▸ **EXERCISE DESCRIPTION**: Look through the material below and copy exactly the lines from the line with "Task: Pick thumbnail" to the line with "Select the date of birth value 2525", those two lines included.

▸ **DATA FOR PROCESSING**:
☆ ☆ ☆ ☆ ☆

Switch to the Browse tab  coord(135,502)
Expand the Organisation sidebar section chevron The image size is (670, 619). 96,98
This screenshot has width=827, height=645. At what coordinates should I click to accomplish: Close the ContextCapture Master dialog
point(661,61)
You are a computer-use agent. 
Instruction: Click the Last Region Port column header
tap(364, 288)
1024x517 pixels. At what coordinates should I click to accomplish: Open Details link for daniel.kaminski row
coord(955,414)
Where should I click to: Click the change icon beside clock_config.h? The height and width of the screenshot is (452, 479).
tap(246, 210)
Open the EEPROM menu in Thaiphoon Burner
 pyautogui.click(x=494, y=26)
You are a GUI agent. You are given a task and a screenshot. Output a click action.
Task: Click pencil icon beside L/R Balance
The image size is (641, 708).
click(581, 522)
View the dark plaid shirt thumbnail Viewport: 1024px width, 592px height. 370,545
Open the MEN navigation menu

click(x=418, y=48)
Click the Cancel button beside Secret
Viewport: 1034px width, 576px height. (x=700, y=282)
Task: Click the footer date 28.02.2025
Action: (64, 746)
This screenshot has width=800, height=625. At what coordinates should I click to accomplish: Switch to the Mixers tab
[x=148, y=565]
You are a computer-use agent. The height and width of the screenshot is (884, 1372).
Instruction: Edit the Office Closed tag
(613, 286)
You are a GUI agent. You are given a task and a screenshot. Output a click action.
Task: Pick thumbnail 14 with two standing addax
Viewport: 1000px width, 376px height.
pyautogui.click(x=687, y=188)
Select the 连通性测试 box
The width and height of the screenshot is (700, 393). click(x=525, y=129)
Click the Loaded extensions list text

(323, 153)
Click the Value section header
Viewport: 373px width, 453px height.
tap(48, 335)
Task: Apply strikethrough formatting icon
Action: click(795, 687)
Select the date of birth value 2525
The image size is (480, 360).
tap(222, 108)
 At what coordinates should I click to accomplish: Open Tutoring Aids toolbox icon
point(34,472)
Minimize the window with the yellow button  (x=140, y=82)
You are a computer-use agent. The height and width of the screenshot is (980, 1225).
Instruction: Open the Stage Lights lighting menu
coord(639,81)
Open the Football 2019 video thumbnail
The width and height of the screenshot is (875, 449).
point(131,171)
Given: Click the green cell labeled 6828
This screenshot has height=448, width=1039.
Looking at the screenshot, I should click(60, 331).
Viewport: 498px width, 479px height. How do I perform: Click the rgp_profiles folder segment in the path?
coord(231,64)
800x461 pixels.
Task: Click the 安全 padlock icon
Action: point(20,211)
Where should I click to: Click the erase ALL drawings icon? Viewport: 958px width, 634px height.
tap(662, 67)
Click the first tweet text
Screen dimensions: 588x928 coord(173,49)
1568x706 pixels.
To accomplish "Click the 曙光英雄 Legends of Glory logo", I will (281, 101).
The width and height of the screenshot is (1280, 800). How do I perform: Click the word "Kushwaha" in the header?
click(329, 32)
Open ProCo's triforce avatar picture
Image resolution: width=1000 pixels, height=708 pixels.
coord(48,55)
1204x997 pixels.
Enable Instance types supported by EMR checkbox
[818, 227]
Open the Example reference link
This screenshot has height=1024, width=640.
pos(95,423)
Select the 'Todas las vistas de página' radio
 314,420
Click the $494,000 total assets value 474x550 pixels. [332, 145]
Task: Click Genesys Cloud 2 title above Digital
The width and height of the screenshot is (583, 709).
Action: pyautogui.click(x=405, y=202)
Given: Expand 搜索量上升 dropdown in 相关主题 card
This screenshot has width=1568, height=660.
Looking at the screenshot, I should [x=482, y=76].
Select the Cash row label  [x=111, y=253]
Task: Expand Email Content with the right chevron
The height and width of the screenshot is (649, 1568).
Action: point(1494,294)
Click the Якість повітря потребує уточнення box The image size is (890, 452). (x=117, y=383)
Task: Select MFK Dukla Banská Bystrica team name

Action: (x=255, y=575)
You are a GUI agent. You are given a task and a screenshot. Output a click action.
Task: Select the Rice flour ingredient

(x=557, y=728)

☆ ☆ ☆ ☆ ☆

▸ **ANSWER TO THIS EXERCISE**:
Task: Pick thumbnail 14 with two standing addax
Viewport: 1000px width, 376px height.
pyautogui.click(x=687, y=188)
Select the 连通性测试 box
The width and height of the screenshot is (700, 393). click(x=525, y=129)
Click the Loaded extensions list text

(323, 153)
Click the Value section header
Viewport: 373px width, 453px height.
tap(48, 335)
Task: Apply strikethrough formatting icon
Action: click(795, 687)
Select the date of birth value 2525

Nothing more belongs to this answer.